Successful attempts have recently been made to use musculoskeletal ultrasonography for imaging the brachial plexus and peripheral nerves. The appearance of peripheral nerves, or the plexus, depends on its echogenicity, shape and echotexture of the surrounding tissues (4). The direction of the nerves or trunks determines the image obtained. Ultrasound scanning of the brachial plexus should be systematic and based on detection of some anatomical landmarks (5). The roots neighbouring the tubercles of the transverse processes of the cervical vertebrae can be visualized as hypoechoic rounded structures on the short and long axis, 5–7 cm apart from the vertebral foramina, the roots form the trunks in the inferior interscalene area. The trunks following the roots are visualized between anterior and middle scalene muscles. The divisions can be discerned in close proximity to the subclavian artery in an axial cross-section in the supraclavicular region. Crossing down the clavicle, 3 cords and terminal branches run next to the axillary artery. Limitations of brachial plexus ultrasonography can be regarded as the inability to image inside the spinal canal and costaclavicular space. To observe the plexus, the transducer is placed in an oblique anteroposterior plane. The position of the probe can be changed to sagittal and coronal planes. The examination in our case concentrated on the interscalene and supraclavicular regions.

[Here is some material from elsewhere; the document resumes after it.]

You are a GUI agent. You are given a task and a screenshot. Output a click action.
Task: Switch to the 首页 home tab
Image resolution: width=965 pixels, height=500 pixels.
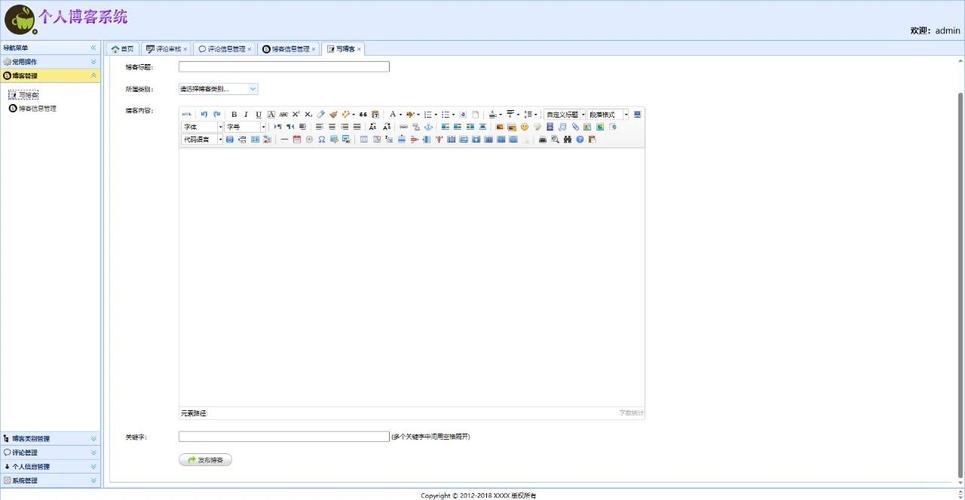tap(122, 48)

With ultrasonography it is possible to recognize lesions in the brachial plexus region, characterize their nature, assess their extension and relationship to adjacent anatomical structures. It is reported that hypoechoic focal mass or masses and segmental fusiform swelling (diffuse hypoechoic swelling of roots or trunks) are the most common sonographic findings in secondary tumours of the brachial plexus (6). The ultrasonographic images in our case showed swelling of the brachial plexus at the level of trunks and divisions, indicating a mass compressing and obstructing the nerve fibres. However, the mass was not visualized. In addition, there was no Doppler signal obtained.
When evaluating patients with unrelenting and severe cervicobrachialgia, clinicians should consider neoplastic brachial plexopathy, which is an uncommon diagnosis. Musculoskeletal ultrasonography can be beneficial for examining brachial plexus lesions, especially when MRI is not tolerated by the patients.